It's not some crazy formula that we're trying to keep hidden behind smoke and mirrors because oh no it's super secret and we don't want you guys realising we strive to be impartial!


----------



## timoran (Sep 7, 2011)

Dissonance said:


> Regarding the staff code of conduct, what exactly do you think it is?
> What do you _think_ is going to be on there? How do you think a staff member of a reasonably large art site _should_ act? You're pretty much spot on- unless you're pretty darn insane, what you imagine when you think "This is how I would want an authority figure to act" is pretty much exactly what's going to be on the COC.
> 
> It's not some crazy formula that we're trying to keep hidden behind smoke and mirrors because oh no it's super secret and we don't want you guys realising we strive to be impartial!

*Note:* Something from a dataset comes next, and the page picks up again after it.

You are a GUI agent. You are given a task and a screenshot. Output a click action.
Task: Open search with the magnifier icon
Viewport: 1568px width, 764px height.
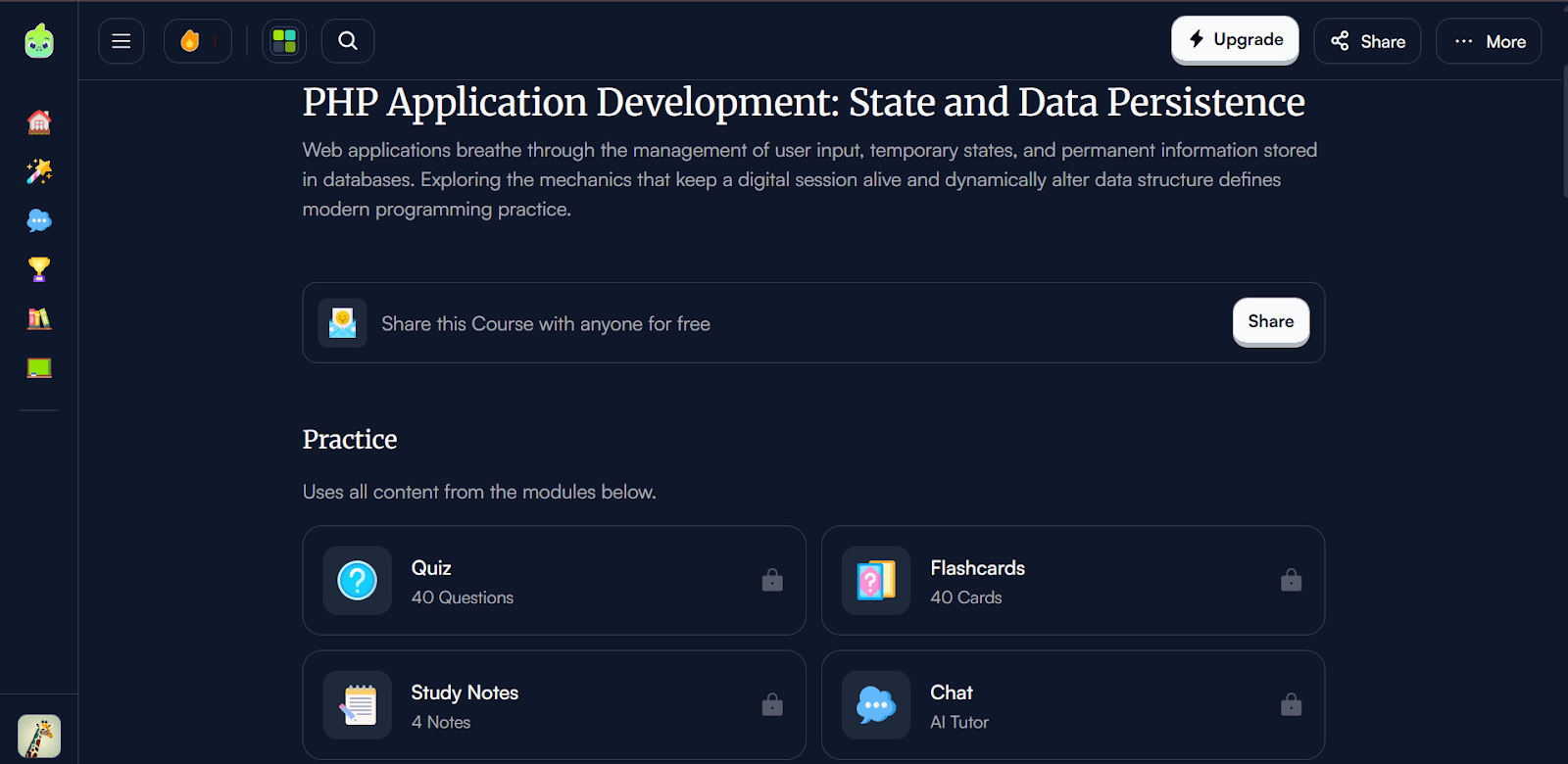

Well, I think for starters, it should prevent the situation that prompted OdinWolf's thread. Right now there is nothing concrete to point at that the admin involved did not abuse his power, but it is pretty clear that happened. Without any standards to follow nothing will ever be done to prevent the problem from happening again nor will he ever get an apology from the owners for the abuse.


----------



## Xaerun (Sep 7, 2011)

timoran said:


> Well, I think for starters, it should prevent the situation that prompted OdinWolf's thread. Right now there is nothing concrete to point at that the admin involved did not abuse his power, but it is pretty clear that happened. Without any standards to follow nothing will ever be done to prevent the problem from happening again nor will he ever get an apology from the owners for the abuse.



That's relating more to site rules such as TOS or AUP, it wouldn't be even slightly relevant to a staff CoC.


----------



## timoran (Sep 7, 2011)

Dissonance said:


> That's relating more to site rules such as TOS or AUP, it wouldn't be even slightly relevant to a staff CoC.

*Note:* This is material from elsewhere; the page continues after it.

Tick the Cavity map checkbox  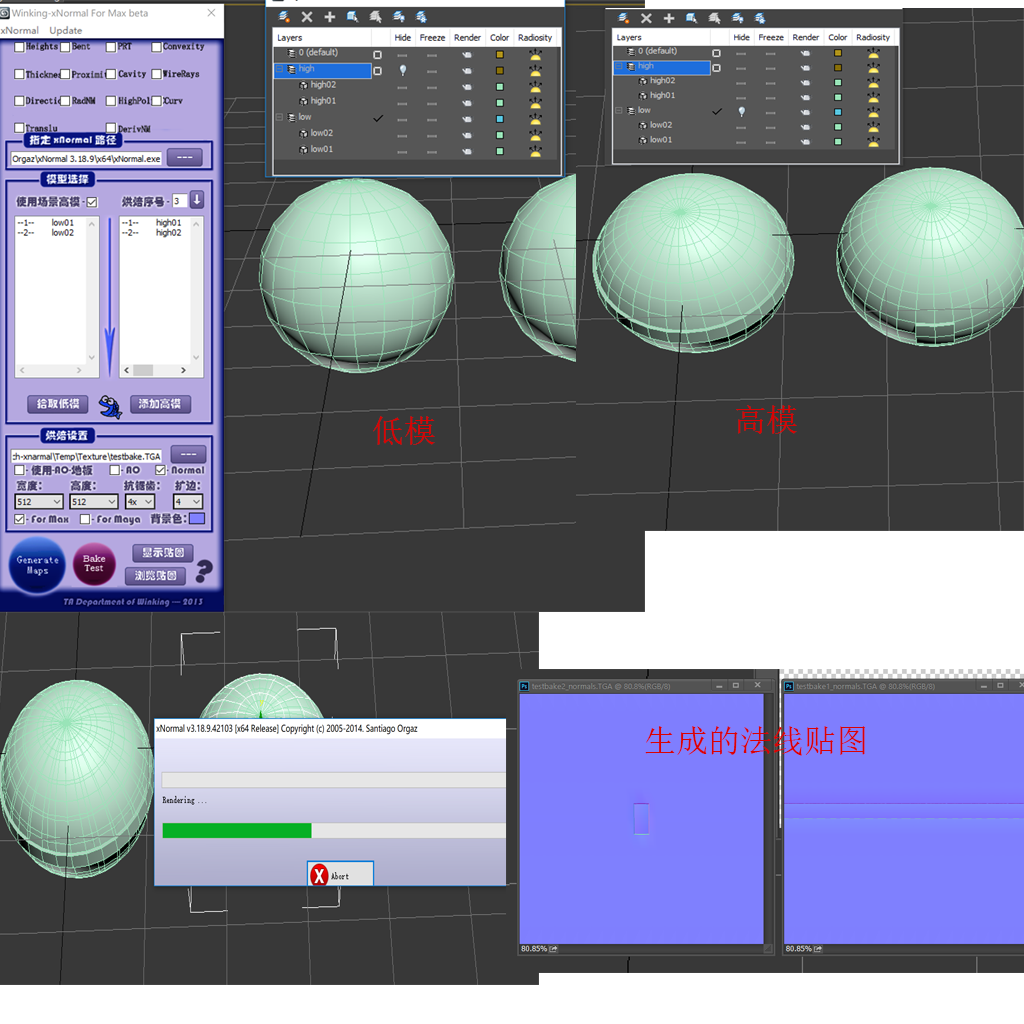point(111,74)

Not true. For situations where something is not explicitly forbidden in the rules, there should be a warning first, and then if a suspension is called for, there should be a standard for how serious a violation merits how long a suspension.

Also, if someone writes the admin to contest the suspension, it's completely uncalled for for the admin to completely ignore the person.

Things like this are what I expect CoC to fix.


----------



## Xaerun (Sep 7, 2011)

timoran said:


> Not true. For situations where something is not explicitly forbidden in the rules, there should be a warning first, and then if a suspension is called for, there should be a standard for how serious a violation merits how long a suspension.
> 
> Also, if someone writes the admin to contest the suspension, it's completely uncalled for for the admin to completely ignore the person.
> 
> Things like this are what I expect CoC to fix.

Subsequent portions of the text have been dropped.